アウトソーシングについての最新状況、今後の見通しなどを考察/論議する「アウトソーシング・サミット2008(主催: ガートナー ジャパン)」が都内で開催された。今回は、日本企業のアウトソーシングへのこれまでの取り組みから得られた「成果」と「教訓」をあらためて整理し、これからのソーシングのあるべき姿を探ることを主題としている。

ガートナー ジャパン リサーチ グループ バイスプレジデント 山野井聡氏

初日、冒頭の基調講演には、ガートナー ジャパン リサーチ グループバイスプレジデントの山野井聡氏が「日本企業のソーシング2008: 今だから問う成果と教訓」、ソニー生命保険 取締役執行役員 専務 嶋岡正充氏が「IT課題解決のためのソーシング戦略」と題し、登壇した。

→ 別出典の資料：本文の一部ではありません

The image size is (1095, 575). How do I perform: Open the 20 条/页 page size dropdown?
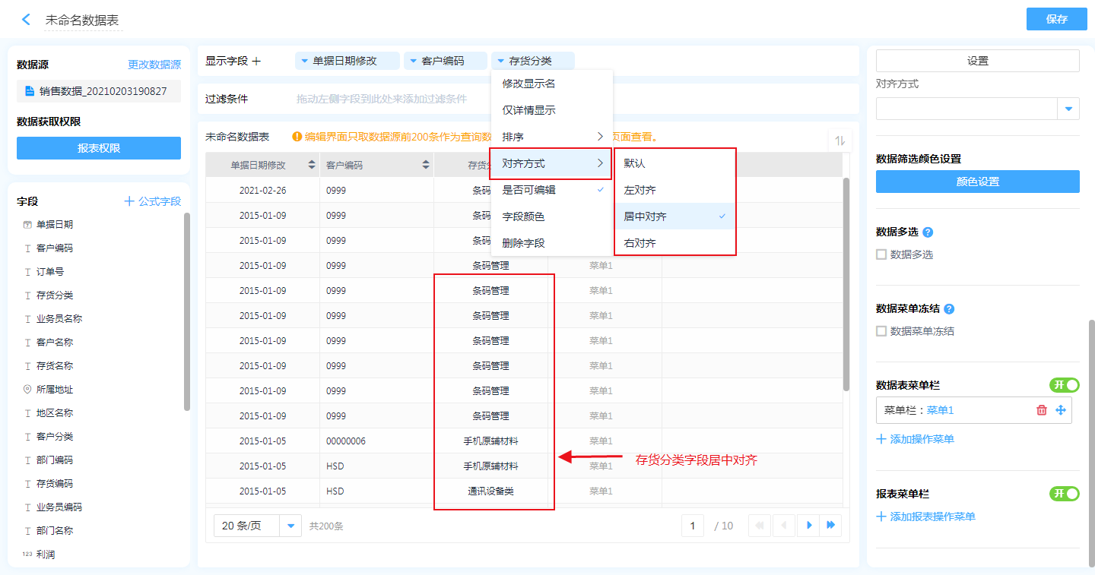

山野井氏は、すでに国内企業のIT予算の43%が委託費で占められていることを紹介、委託の目的としては、人材不足解消、ITコスト削減、高度ITスキル調達などが挙げられているが、「満足度は全体としては高いものの、人材不足解消については不満感が強い」と指摘した。経済産業省などの調査によれば、全体の97%は、IT要員の数、要員のスキルのいずれか、あるいは両方に不足感をもっているという。この3年間で企業の正社員技術者は1万5,000人増えているのにこうした感覚がある。「企業のIT要員数、求められるスキルの補充が泥縄式になっている」(山野井氏)との背景がある。

一方で、IT運用・保守関連コストの点では、10 - 30%未満、10%未満程度は削減ができている、とのガートナーによる調査結果があり、これらの面では、「アウトソーシングは一定の効果をあげている」(同)といえる。しかし、「これらのコストを削減して、それでおしまいではなく、次の一手ができていないのでは」と山野井氏は疑問を呈する。「アウトソーシングにより、IT部門の強化につながっているのかどうか、あるいは、イノベーションの創出といった、戦略的価値を得ているかと考えると、それはできていない」(同)のが実態だ。特に、「新たな事業の創造や、自社で開発したアプリケーションを同じ業界で、流通させるなどのような効果の実現までは未だ発展途上」(同)にあり、戦略化という観点から「アウトソーシングの実効性を再評価すべき時期に来ている」(同)という。